5.-Women entrepreneurs. The incorporation of women into the ecosystem continues to be a pending issue at a global level. In Spain, women entrepreneurs account for 20%, slightly above the European average (17%) and below North America (21%) or Latin America (24%).
6.-Better accompanied than alone. Although the lone entrepreneur is gaining weight in the national ecosystem, with 6% of startups founded by what is known as a solopreneur, it is still common to start up in a team, usually small and male: 60% of startups have between 2 and 3 founders, while 35% have more than 4. Startups with a mixed team of founders account for 35%.
7.- Serial founders. In line with previous editions, the serial entrepreneur is also a constant in the ecosystem, with 62% of startuppers having founded more than one project.
The probability of a startup’s success also increases the more experienced its founders are. While the percentage of sales of a project created by first-time entrepreneurs is less than 20%, this rate exceeds 70% among those who have created more than four start-ups.
8.-The majority of entrepreneurs’ fields of training are Engineering and Social Sciences. The Spanish ecosystem is increasingly knowledge-intensive and diversified, not only in terms of technologies, but also in terms of sectors.
The industries chosen: Fintech, Education and Health represent the top 3 industries, followed by: software development, e-commerce, social impact, agroTech, data and analytics. Rounding out the top 10 are two new areas: productivity services and media.
AI projects represent 16.8% in Spain, compared to 18.8% in Latin America and 22.4% in Europe.
10.-Financing. There has been a major shift in the sources of funding. We are moving towards an increasingly professional and balanced model, with private funds rising from 11% in 2018 to 32% in 2022, while equity has fallen from 60% to 46% over the same period.
Startups in Spain are not only looking for more funding (19%), greater visibility (19%) or strategic agreements (18%), they are also demanding in all regions improvements in taxation for their creation and attracting investors, as well as greater flexibility in hiring.
Entrepreneurship is a journey.
Creating startups to raise rounds to raise funds to raise more rounds to raise more funds and then close is not going to happen. Creating startups that are born with a purpose, that solve a pain, that improve people’s lives, will attract money and grow.

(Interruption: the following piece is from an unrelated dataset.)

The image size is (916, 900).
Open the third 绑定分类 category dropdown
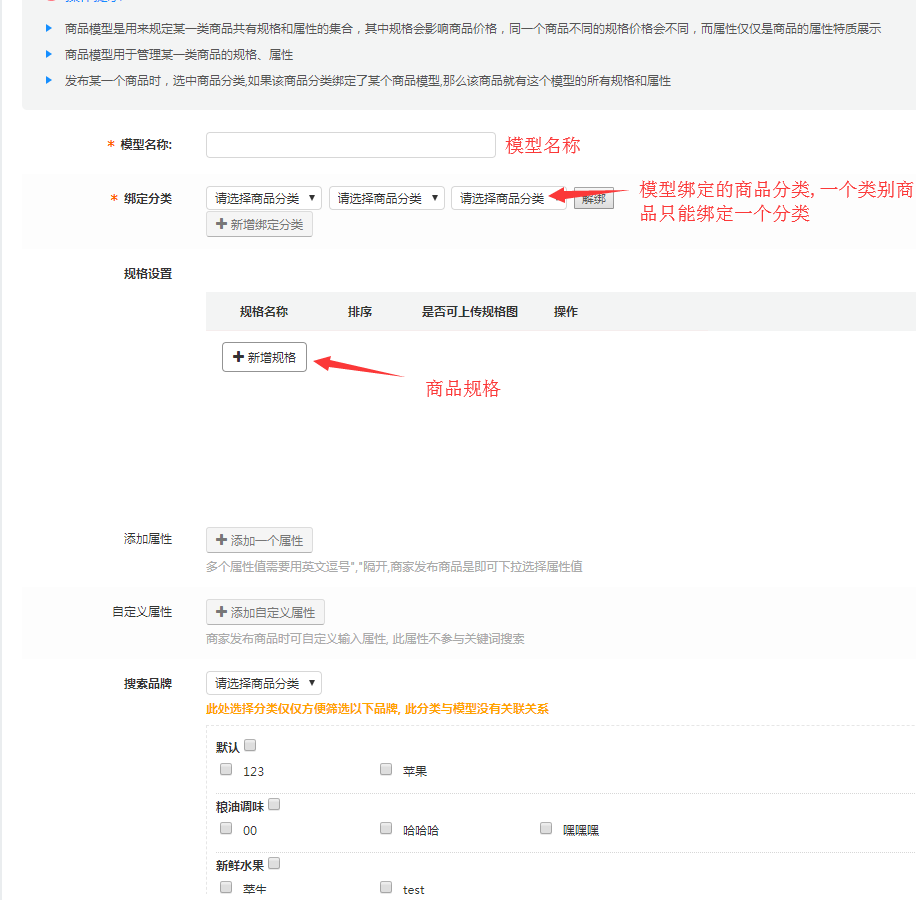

Almost no equipment. Almost no resources. Almost no money. Many startups are giving a master class to many large companies, with resources and money, on how it is possible to innovate, create and transform. My congratulations to the brave entrepreneurs.
To be an entrepreneur and not die trying, after the idea, it is time to create a purposeful brand, study the market well, understand the customers/users well, create good teams, control debt, get legal advice and improve people’s lives; to start with.
Life will not always go the way of the entrepreneur, but the good entrepreneur will always find a way. Or will build one.
“No matter how many customers you have, each one is an individual. The day you start thinking of them as this amorphous ‘collection’ and stop thinking of them as people is the day you start shutting down,” Dharmesh Shah, co-founder of HubSpot.
And people must always be at the centre of this path. Because as obvious as it may seem, without people there is no enterprise, no path.
(The above are some of the main conclusions of the ‘Map of Entrepreneurship 2022’, carried out by South Summit, in collaboration with IE University; via Revista Emprendedores).